How do we choose the best model? The impact of cross-validation design on model evaluation for buried threat detection in ground penetrating radar

Abstract

A great deal of research has been focused on the development of computer algorithms for buried threat detection (BTD) in ground penetrating radar (GPR) data. Most recently proposed BTD algorithms are supervised, and therefore they employ machine learning models that infer their parameters using training data. Cross-validation (CV) is a popular method for evaluating the performance of such algorithms, in which the available data is systematically split into N disjoint subsets, and an algorithm is repeatedly trained on N-1 subsets and tested on the excluded subset. There are several common types of CV in BTD, which vary principally upon the spatial criterion used to partition the data: site-based, lane-based, region-based, etc. The performance metrics obtained via CV are often used to suggest the superiority of one model over others, however, most studies utilize just one type of CV, and the impact of this choice is unclear.

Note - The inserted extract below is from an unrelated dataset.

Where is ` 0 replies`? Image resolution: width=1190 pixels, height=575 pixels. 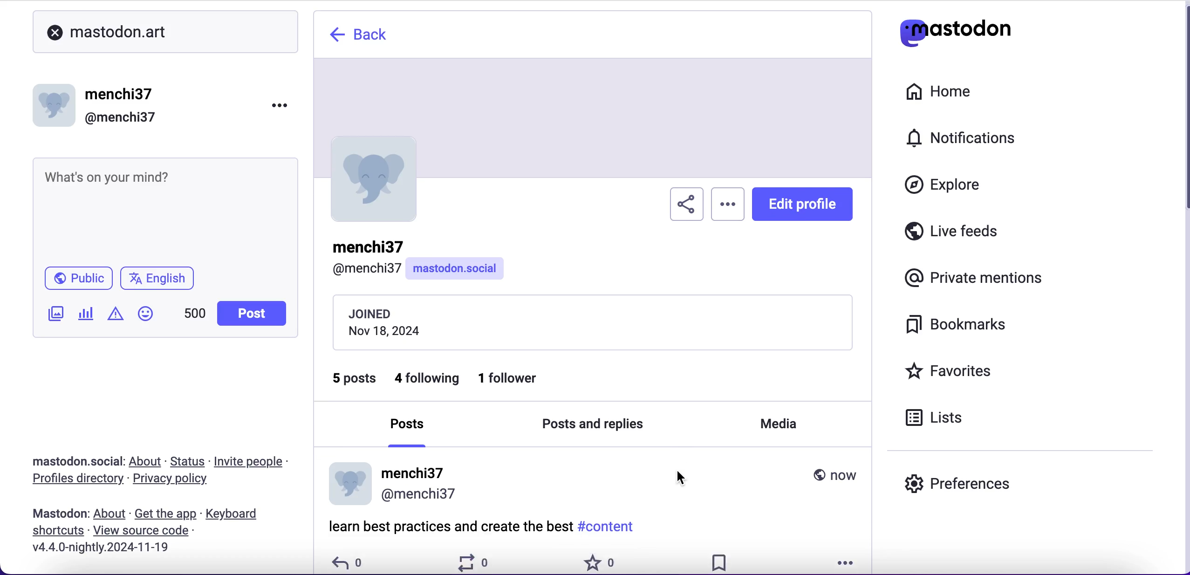  0 replies is located at coordinates (349, 561).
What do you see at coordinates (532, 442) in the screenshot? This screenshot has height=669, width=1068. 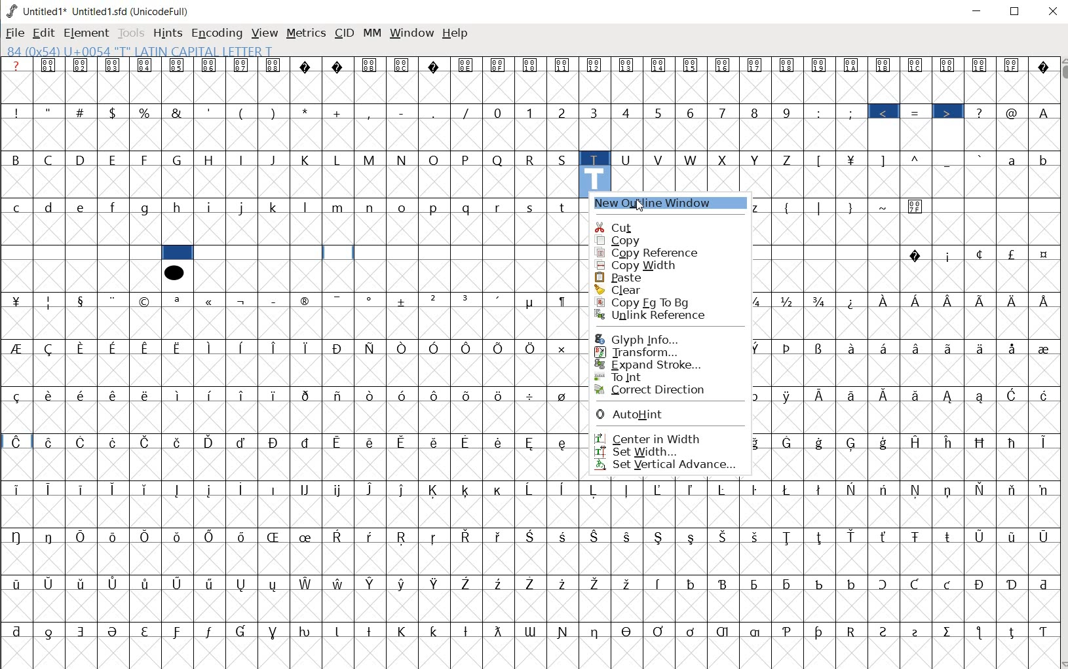 I see `Symbol` at bounding box center [532, 442].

Here we employ several types of CV to evaluate algorithms from a recent large-scale BTD study. The results indicate that the rank-order of the performance of the algorithms varies substantially depending upon which type of CV is used. For example, the rank-1 algorithm for region-based CV is the lowest ranked algorithm for site-based CV. This suggests that any algorithm results should be interpreted carefully with respect to the type of CV employed. We discuss some potential interpretations of performance, given a particular type of CV.

DOI

10.1117/12.2305793

Year

2018